__PROBLEM DESCRIPTION__.
Working from the entries below, count every line that includes the word "slot". Return the figure alone.
*** Opening of INPUT MATERIAL ***
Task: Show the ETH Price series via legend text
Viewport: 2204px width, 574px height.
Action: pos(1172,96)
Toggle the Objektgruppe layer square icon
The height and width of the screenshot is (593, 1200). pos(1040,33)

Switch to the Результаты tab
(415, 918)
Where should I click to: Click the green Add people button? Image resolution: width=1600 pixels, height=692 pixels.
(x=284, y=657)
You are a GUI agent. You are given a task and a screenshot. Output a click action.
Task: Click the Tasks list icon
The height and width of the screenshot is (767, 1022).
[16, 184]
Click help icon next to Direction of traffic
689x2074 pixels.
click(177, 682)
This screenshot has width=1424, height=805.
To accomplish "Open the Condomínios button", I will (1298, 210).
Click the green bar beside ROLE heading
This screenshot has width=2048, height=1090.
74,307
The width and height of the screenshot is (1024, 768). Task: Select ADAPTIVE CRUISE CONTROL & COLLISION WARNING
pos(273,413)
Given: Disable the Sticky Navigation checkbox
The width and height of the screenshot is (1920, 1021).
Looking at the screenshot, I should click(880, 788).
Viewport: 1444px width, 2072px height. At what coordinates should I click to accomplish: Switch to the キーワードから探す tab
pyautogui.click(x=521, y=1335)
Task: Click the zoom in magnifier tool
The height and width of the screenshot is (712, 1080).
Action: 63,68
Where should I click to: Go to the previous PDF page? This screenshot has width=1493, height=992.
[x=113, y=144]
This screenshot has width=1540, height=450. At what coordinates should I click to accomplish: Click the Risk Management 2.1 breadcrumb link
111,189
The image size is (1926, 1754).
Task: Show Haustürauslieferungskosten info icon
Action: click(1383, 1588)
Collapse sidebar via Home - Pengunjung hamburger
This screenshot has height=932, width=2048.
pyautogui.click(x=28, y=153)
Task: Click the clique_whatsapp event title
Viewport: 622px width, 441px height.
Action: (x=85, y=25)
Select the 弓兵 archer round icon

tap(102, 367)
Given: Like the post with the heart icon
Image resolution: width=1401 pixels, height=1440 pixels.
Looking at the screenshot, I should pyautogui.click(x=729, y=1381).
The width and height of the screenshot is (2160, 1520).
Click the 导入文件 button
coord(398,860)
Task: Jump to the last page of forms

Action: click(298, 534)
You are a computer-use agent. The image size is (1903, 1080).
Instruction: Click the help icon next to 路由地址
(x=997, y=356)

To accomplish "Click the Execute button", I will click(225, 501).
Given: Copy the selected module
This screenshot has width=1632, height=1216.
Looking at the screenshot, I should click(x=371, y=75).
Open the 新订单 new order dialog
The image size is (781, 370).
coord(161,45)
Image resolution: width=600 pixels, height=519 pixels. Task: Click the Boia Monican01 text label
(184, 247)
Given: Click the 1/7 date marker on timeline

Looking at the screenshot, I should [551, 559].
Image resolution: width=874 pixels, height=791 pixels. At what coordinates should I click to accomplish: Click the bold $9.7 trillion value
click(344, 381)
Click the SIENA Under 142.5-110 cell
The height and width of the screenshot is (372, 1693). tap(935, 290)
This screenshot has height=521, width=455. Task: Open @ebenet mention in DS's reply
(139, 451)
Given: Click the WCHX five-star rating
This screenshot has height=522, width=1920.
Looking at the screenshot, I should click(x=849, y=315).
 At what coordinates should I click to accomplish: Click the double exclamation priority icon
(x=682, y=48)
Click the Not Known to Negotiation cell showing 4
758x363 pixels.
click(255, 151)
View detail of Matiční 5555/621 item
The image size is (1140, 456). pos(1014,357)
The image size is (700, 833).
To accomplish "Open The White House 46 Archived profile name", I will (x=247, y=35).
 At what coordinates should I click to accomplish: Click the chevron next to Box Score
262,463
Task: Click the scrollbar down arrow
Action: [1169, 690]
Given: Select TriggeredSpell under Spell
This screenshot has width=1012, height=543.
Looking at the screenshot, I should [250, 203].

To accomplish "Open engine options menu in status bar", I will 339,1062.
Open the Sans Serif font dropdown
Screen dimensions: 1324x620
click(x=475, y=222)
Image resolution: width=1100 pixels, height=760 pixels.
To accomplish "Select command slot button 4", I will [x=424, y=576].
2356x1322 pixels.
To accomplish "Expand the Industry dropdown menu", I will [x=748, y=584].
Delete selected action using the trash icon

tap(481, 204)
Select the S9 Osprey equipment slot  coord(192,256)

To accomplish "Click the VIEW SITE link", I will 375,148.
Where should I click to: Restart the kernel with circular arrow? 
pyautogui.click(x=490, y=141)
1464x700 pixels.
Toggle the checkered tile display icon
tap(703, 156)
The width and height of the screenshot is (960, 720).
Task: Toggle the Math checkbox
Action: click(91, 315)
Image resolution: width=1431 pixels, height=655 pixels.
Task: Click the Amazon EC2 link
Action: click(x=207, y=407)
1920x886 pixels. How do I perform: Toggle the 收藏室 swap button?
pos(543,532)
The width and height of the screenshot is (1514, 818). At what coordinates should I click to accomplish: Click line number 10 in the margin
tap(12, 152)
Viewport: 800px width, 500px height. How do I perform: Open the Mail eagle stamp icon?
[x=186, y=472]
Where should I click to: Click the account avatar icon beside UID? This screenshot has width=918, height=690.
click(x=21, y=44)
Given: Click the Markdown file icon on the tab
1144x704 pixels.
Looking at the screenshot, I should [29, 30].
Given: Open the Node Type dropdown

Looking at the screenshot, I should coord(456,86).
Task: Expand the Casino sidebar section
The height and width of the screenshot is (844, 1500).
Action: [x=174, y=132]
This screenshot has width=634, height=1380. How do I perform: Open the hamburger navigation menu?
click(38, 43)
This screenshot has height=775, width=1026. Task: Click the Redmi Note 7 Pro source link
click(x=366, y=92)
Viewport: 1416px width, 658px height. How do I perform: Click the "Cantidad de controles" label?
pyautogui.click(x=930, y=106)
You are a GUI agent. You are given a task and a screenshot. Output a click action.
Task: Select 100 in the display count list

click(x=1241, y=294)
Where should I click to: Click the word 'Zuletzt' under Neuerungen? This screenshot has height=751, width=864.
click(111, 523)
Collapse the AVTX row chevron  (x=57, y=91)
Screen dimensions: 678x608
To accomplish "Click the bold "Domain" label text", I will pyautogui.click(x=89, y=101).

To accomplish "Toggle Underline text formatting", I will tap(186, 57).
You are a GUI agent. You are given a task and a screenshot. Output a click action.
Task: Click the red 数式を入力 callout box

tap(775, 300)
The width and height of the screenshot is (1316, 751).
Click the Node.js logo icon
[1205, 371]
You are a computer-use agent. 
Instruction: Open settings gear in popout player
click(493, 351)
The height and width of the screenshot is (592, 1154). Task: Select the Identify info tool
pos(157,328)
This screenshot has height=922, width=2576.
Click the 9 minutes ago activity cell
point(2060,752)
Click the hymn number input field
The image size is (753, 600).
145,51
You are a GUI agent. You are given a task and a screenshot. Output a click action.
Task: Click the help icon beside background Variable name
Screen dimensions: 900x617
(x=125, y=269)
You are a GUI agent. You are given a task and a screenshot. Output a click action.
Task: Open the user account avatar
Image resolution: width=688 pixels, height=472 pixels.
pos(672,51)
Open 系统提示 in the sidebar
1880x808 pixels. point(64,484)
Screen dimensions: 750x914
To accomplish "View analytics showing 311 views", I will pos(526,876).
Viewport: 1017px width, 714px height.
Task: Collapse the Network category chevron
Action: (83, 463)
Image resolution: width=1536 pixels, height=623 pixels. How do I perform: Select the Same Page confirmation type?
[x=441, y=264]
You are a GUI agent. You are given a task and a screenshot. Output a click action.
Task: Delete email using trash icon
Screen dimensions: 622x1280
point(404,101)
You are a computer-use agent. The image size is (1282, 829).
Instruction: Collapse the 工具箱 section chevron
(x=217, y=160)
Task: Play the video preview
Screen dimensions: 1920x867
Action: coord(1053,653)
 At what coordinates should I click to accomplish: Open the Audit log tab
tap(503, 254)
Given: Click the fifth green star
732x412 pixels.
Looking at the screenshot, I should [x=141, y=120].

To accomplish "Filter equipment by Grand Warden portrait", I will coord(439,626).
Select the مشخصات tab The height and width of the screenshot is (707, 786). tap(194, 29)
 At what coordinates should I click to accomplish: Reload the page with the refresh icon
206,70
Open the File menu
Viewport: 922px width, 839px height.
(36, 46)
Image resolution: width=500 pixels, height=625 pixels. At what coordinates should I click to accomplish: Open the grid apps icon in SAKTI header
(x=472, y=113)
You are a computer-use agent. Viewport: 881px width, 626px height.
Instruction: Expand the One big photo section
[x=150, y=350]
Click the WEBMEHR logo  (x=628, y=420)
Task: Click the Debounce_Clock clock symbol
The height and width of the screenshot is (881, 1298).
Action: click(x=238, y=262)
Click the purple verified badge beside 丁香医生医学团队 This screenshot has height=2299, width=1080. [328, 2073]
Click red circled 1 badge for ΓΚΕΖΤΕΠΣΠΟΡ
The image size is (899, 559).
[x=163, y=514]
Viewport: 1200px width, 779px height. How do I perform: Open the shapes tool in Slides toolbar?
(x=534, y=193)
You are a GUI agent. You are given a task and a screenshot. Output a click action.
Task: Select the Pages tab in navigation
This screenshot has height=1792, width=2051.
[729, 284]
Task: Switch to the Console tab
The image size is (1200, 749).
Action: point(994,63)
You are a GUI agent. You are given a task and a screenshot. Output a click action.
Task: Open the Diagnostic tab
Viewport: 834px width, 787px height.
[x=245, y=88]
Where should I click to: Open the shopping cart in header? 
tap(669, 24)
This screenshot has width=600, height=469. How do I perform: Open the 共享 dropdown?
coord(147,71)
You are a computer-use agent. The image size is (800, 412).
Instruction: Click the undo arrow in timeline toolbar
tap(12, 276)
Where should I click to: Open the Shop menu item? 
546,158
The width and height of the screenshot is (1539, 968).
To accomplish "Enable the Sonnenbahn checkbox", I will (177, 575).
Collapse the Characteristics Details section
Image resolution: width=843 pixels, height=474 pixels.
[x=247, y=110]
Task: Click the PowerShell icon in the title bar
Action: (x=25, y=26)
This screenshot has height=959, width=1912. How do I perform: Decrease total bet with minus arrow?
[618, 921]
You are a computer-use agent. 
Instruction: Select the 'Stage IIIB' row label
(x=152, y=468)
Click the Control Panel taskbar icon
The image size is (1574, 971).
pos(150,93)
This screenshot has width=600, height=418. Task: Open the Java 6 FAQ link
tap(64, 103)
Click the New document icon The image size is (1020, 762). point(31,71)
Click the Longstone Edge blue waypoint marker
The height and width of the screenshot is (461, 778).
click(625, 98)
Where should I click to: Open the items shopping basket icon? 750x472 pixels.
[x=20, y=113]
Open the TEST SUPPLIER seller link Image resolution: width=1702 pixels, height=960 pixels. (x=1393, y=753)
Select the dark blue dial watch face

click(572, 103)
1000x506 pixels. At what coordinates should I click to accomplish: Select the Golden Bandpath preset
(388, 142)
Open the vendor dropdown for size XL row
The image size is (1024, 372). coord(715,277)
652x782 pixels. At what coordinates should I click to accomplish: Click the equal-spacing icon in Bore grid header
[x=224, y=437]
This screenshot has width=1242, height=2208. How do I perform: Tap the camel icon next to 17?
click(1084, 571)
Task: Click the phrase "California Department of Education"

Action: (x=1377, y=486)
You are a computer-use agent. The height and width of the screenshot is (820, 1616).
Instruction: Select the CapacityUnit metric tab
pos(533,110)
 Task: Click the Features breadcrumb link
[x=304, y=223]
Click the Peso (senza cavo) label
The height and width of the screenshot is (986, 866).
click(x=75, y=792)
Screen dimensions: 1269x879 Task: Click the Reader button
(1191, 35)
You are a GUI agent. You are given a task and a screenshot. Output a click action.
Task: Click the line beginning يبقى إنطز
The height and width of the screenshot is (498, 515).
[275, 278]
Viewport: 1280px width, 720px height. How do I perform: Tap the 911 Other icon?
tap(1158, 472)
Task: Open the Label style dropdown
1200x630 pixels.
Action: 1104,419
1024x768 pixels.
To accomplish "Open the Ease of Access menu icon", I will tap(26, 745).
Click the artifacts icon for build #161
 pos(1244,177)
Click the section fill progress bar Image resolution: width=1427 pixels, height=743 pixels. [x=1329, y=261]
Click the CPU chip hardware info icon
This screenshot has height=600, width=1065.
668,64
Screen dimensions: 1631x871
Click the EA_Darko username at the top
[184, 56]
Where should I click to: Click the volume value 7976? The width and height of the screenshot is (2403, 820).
*** Close of INPUT MATERIAL ***
__RESPONSE AREA__.
2